When thinking of a bioInformatics service provider like the BiBiServ, one must have in mind that the data to be analysed is very huge and is growing day by day. The problem is not only to provide the necessary computing power to analyze all the data but also provide storage and bandwidth capacity. One possible solution to solve this problem is to move the bioinformatic tools itself to the data instead of moving the big amount of data to the tools. In other words: if your data is already stored in the cloud it is faster (and normally also cheaper) to run your bioinformatics applications near to the data instead of moving/copying all the data to your analyze pipeline.
The BiBiCloud consists of two independently usable pieces of software supporting each other.
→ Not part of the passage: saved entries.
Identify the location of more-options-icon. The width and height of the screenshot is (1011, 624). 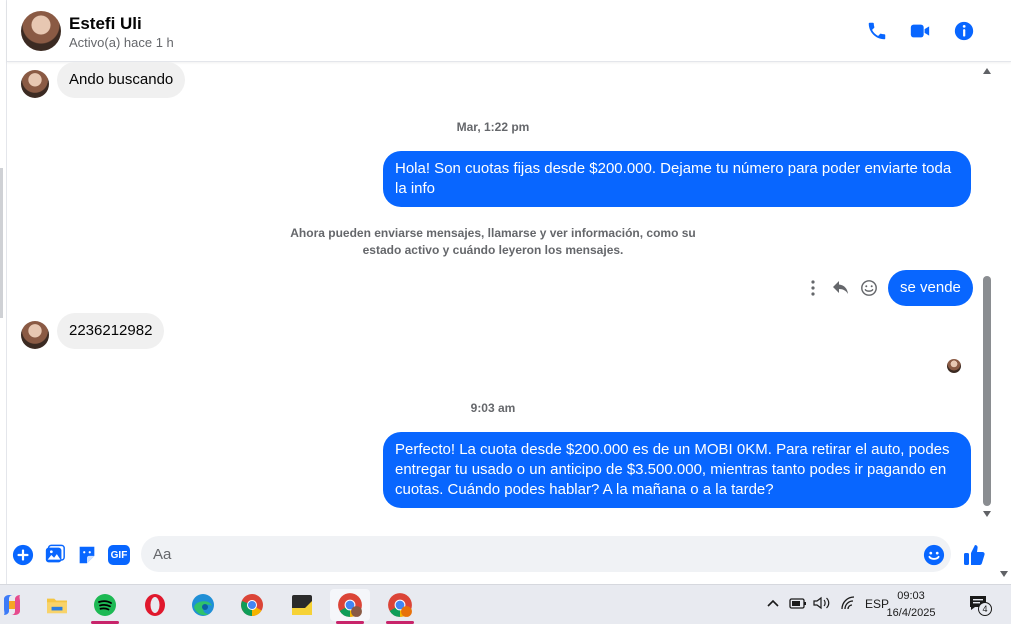
(813, 288).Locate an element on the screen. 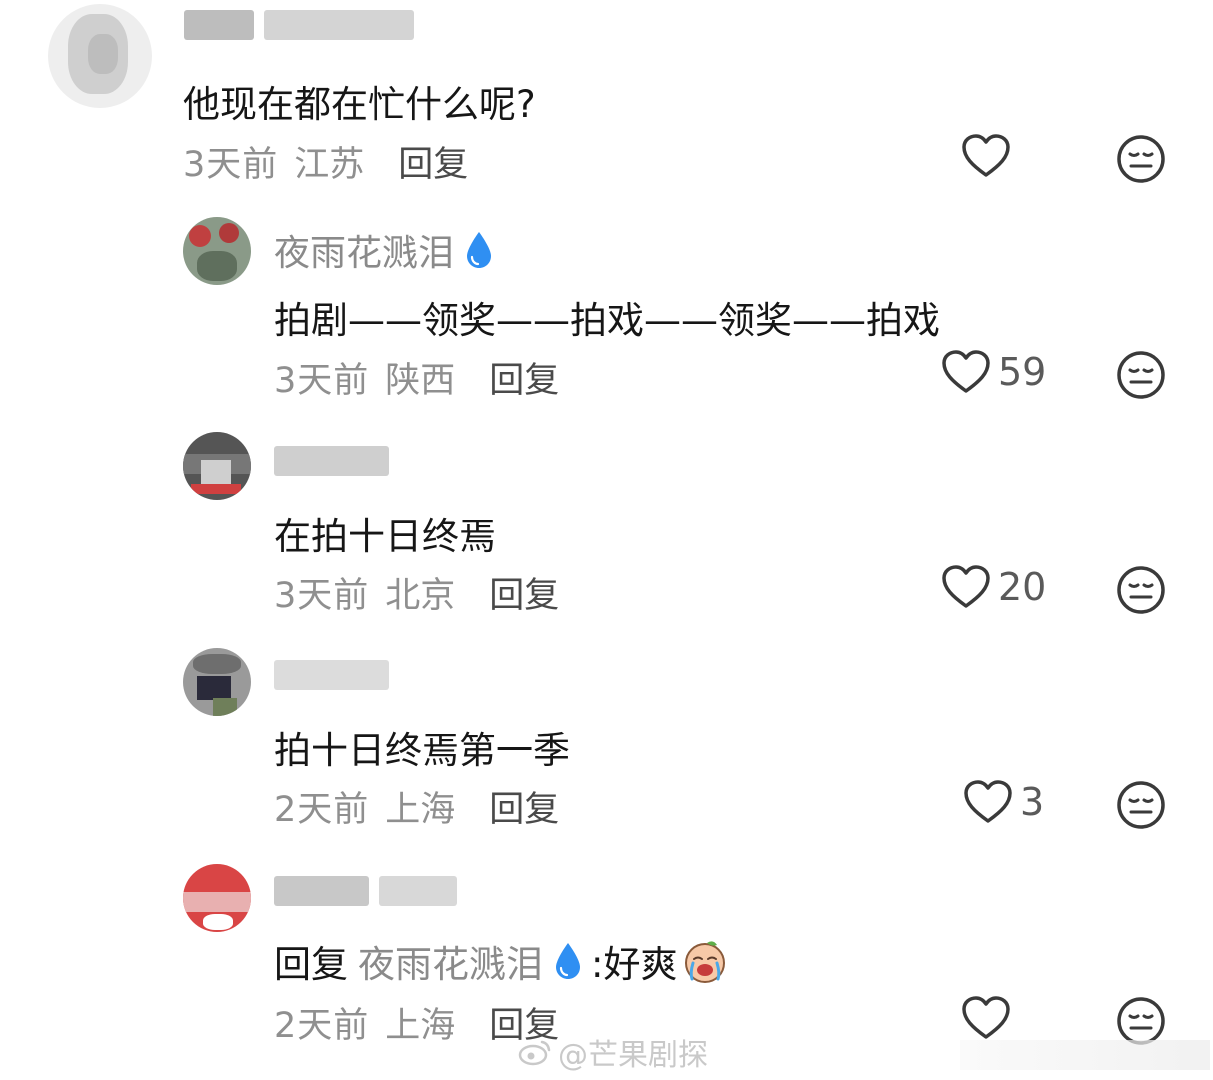 The width and height of the screenshot is (1213, 1080). crying-laughing-emoji-icon is located at coordinates (706, 962).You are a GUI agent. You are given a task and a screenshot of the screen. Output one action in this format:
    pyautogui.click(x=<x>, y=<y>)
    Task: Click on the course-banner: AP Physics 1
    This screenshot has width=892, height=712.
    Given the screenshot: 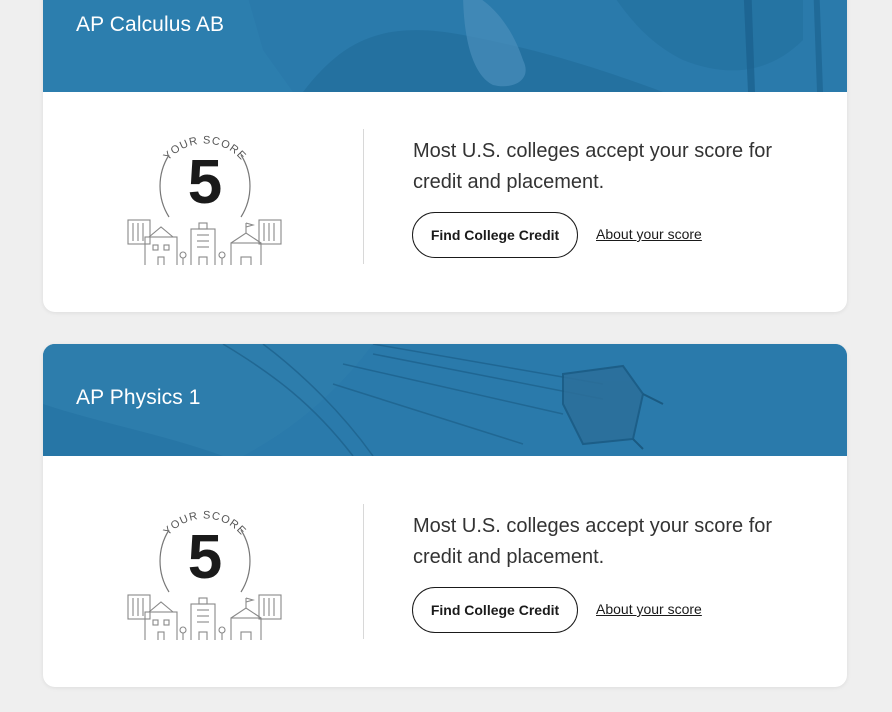 What is the action you would take?
    pyautogui.click(x=445, y=400)
    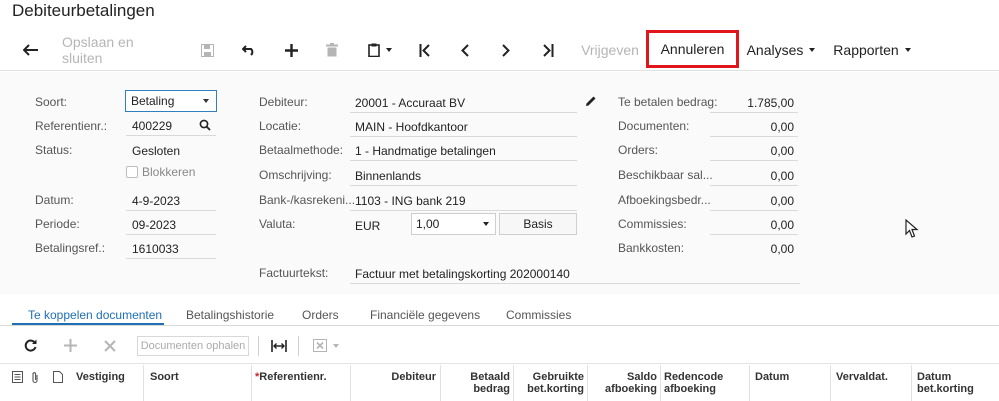  I want to click on note-icon, so click(59, 383).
Since our local computing grid uses OGE (Open Grid Engine, previously known as SGE or Codine) as batch-queuing system and the BiBiServ framework plus most of our standalone pipelines are based on it, we need a running OGE installation when running them in the cloud. In 2012, when starting searching for a good solution for an easy setup of a computing grid based on OGE within AWS EC2 environment, it was disappointing. On the one hand existing solutions were bad documented and on the other hand most of them needed a lot of manual configuration to run. Since we have some experiences to setup and administer the OGE (Oracle Grid Engine) on our local compute cluster, we decided to develop our own tool. Starting only with the GridEngine as job scheduling system and Amazon AWS as Cloud provider, BiBiGrid nowadays supports additional Mesos as scheduling framework and is (theoretical) independent from any cloud provider. See BiBiGrid page for a detailed description and downloadable informations.
Amazon S3 is a cloud storage service for large amounts of data. Before EC2 compute instances can process that data, they need a fast way to get to it. Our BiBiS3 module provides very efficient and scalable approaches to transfer data both to and from S3. The features we implemented are parallel transfer of multiple chunks of data, recursive transfer of whole directories with parallelisation of multiple file downloads, and simultaneous, parallel download via a cluster to either an NFS-shared directory, or split downloads of only smaller chunks of files.
See BiBiS3 page for a detailed description and downloadable informations.
The AMIs we provide for the usage with BiBiGrid contain an up-to-date preconfigured stable release of the BiBiServ framework. Together with the possibility of BiBiGrid to run an (early) user script during server set up, the BiBiServ framework can be set up easily.